"OK," you might ask, "what does wine packaging have to do with topics normally discussed at Vine & Grape?"
Just this: when it comes to wine, everything matters. By analogy: go to an automobile dealership. If their demonstrator vehicles have ashtrays full of cigarette butts and smell like trash incinerators, what is that dealership's commitment to quality? Are they proud of the cars they sell? Will you get great post-purchase support? Get conscientious work from their service department?
Now go buy a case of wine. Carry it out of the retailer's store. The cardboard case flexes in your arms. You wonder if it will make it to the car. The bottles are clanking against each other because the separators between them are hardly the thickness of playing cards. The whole affair is held together with the cheapest, generic transparent tape. You begin to wonder in what other areas the winery cut corners: i.e., in grape growing? Vineyard management? Winemaking??
It all matters! I have physician friends who say my blood chemistry is impossible to distinguish from Domaine Hippolyte Reverdy Sancerre, because I like the wine so much. Well, that's true enough. If any of us have a "go to" wine, i.e., a wine that just tastes right all the time, on almost all occasions, the Hippolyte Reverdy Sancerre is mine. Lest I go overboard, here are only brief tasting impresssions: unity, complexity, and intensity, accompanied by stony minerality, lime leaf, and white grapefruit notes, with intelligent, even sensuous, undertones that reward repeated attention.
But I'm convinced my respect for this wonderful wine is a direct result of their commitment to quality at every single step of the process: grape-growing or sourcing, harvest timing and techniques, crush and fermentation, along with extraordinary care all the way through bottling and packaging. Look at the thickness of the cardboard case! Look at the thought that went into the bottle cradles, even including a thumb/finger hole to help remove them easily! It would be so easy for an accountant to say, "Oh, the packaging doesn't matter. If a few bottles break in transit, they are cheaper to replace than to buy good packaging. Besides, no one but the retailer or restaurant will see the packaging and they don't care. They just care about price."

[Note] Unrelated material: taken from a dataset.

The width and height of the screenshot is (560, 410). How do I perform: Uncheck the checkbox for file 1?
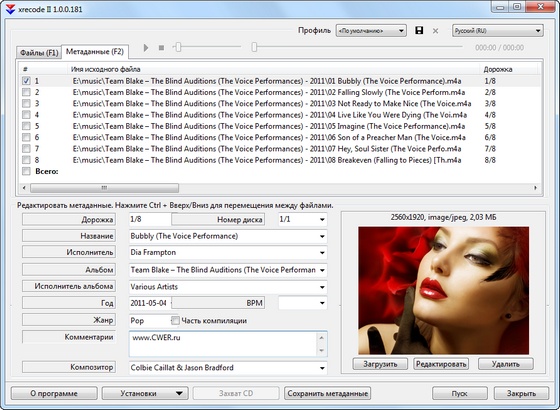pos(26,81)
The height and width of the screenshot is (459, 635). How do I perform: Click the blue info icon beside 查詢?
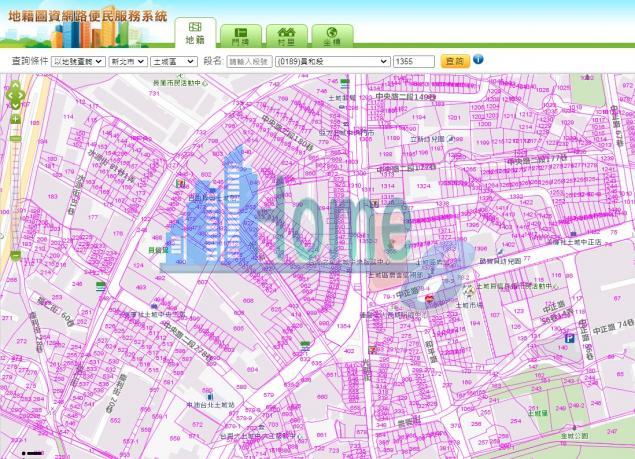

Mais non! Au contraire. Where else did your accountant tell you to cut costs? Where else did the firm's leadership just not care? Just not think something was important?
So, let me sit in your demonstrator vehicles; you will tell you a lot about the pride you have in your automobile dealership. Take me to your restaurant's restrooms; I will know a lot more about the cleanliness of your kitchen.
Now. . . show me the quality of your wine's packaging; I will know almost all I need to know about the seriousness of your winemaking.
1 comment:
I whole-heartedly agree. The quality of the packaging and appearance of a product is clearly a reflection of the attention of detail of the producer. If you're marketing a high end product this is a detail you simply can't ignore. It doesn't need to be extravagant either. For example, simple packaging with a personal touch can be even more effective than something fancy.